Antboy Is Small, But Has The Heart Of Its Blockbuter Brethren

Courtesy:  Cinedigm

Courtesy: Cinedigm

Cinedigm’s Danish import Antboy is a surprisingly entertaining movie for anyone that is a fan of the superhero genre.  There is plenty to be said of this mostly family friendly flick beginning with the fact that it is indeed family friendly.  This ties directly in to the movie’s script, which will be discussed momentarily.  Just as noteworthy is the work put in to dub the movie’s originally Danish language into English.  Unlike other foreign films that have been dubbed for English audiences, this one actually impresses to a point.  And last but not least, the movie’s comic book on-screen look puts the finishing touch to the presentation.  The combination of all three of these factors together makes Antboy a movie that while hardly a blockbuster caliber work, one worth watching as a family at least once.

The most noticeable aspect of Antboy that audiences will appreciate is that unlike so many of its major blockbuster counterparts, it is actually a family friendly movie.  It seems an increasing trend nowadays for both Marvel and DC to make their movies dark and gritty.  Why?  If not that, then they are being rebooted with an eye specifically towards teen audiences.  The upcoming reboot of Marvel’s Fantastic Four movie and DC’s upcoming The Flash series are prime examples of that trend.  On the avenue of dark and gritty, one look at DC’s Man of Steel and Dark Knight Trilogy are proof of the trend towards darker and grittier movies.  They aren’t the only ones that are following that path, either.  Considering all of this, it’s nice to see a movie like Antboy come along.  It isn’t dark and gritty.  What’s more, it presents some wonderful themes of friendship and believing in one’s own self.  Even better is that the movie’s hero, Pelle, isn’t the standard brooding anti-hero figure that has become so popular among its big brothers in theaters and on television.  This factor alone makes Antboy well worth at least one watch by audiences of any age.

By direct relation to Antboy’s family friendly nature is its script.  It takes a cue from Marvel’s Spiderman.  But it doesn’t go so far as to directly rip off said franchise.  Instead, Pelle is bitten by a genetically modified ant, and ends up developing the powers of an ant.  And fittingly, his arch nemesis is a baddie by the name of “The Flea.”  “The Flea” is a former scientist whose research on ants had been cut by the head of his place of employment.  The story presented by “The Flea” on his origin is actually interesting in that it makes him something of a sympathetic character strangely enough.  He was just a good guy who had been poorly treated by those over him and was pushed too far, thus leading to becoming the villain that he was.  It’s just another part of the script that makes the whole story easier to believe.  Pelle’s eventual realization that it’s okay to not be popular through it all makes the script even better.  It’s another example of how this story at least strives to set itself apart from its big budget brethren.  Those movies see their main characters struggle with their dual identities and lives.  In the case of this story, the main figure embraces his two separate roles.  Having so much difference from all of the major superhero blockbuster is a big plus to this movie.  Add in the fact that it is family friendly and it gains even more footing.  There’s still more worth noting in the movie’s overall success, too.  Another factor to note in the movie’s success is its dubbing.
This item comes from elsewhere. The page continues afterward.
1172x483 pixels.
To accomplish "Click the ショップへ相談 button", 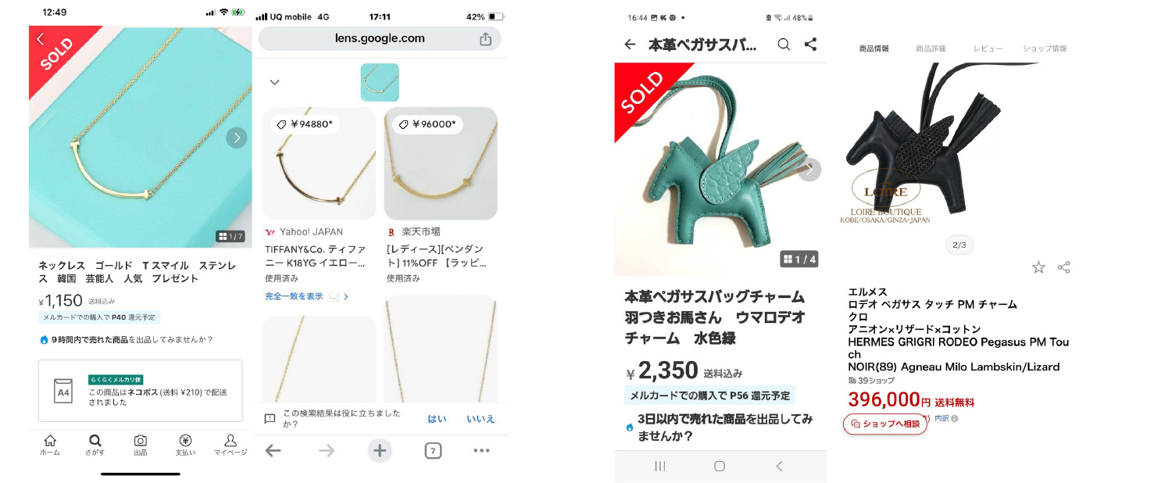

Audiences will note in watching Antboy that this movie is not originally American.  There are subtitles used in certain scenes.  That’s the first hint.  And watching the actors speak, audiences will note a discrepancy between the movement of the cast’s mouth movements and the actual words being heard.  At first one might think that it’s just a sync issue.  But a closer watch reveals that it’s actually dubbing.  This movie is Danish in origin.  So obviously the actors spoke in their native language.  To the credit of those charged with dubbing it into English, they did quite the impressive job of carrying out their duties.  As noted, the difference in the dubbing and original speaking parts is difficult to notice if one isn’t looking closely.  That is a tribute to the painstaking efforts of those responsible for translating the movie into English.  It’s yet another positive to a movie that while it will likely never be as big as its blockbuster counterparts, is just as good.

The translation of the original speaking parts from Danish to English was done with the utmost expertise. The same care as taken to separate Antboy from bigger name blockbusters. From making it family friendly to giving it its own identity, Cinedigm and all of the other companies responsible for bringing this story to American audiences are to be applauded for their efforts. There is still one more factor involved in this movie for which those companies deserve respect and applause. That final factor is the movie’s look. It was actually made to look like a comic book that had jumped right off the printed page. The animated panels and the movie’s very look together give this movie the truest feel of a real life comic book since 2002’s Sam Raimi helmed Spiderman ironically enough. That look combined with every factor previously noted becomes the final touch on this movie. It rounds out the entire presentation and makes it a movie that every family will enjoy even with just a single watch.

In the end, Antboy will never be as big as the films being churned out by Marvel and DC. But the reailty of the movie is that regardless of this, it is still a largely family friendly film. At the same time, it maintains its own place in the pantheon of superhero flicks. And in the arena of independently released superhero movies, it is one that any audience will appreciate whether it be in one watch or more.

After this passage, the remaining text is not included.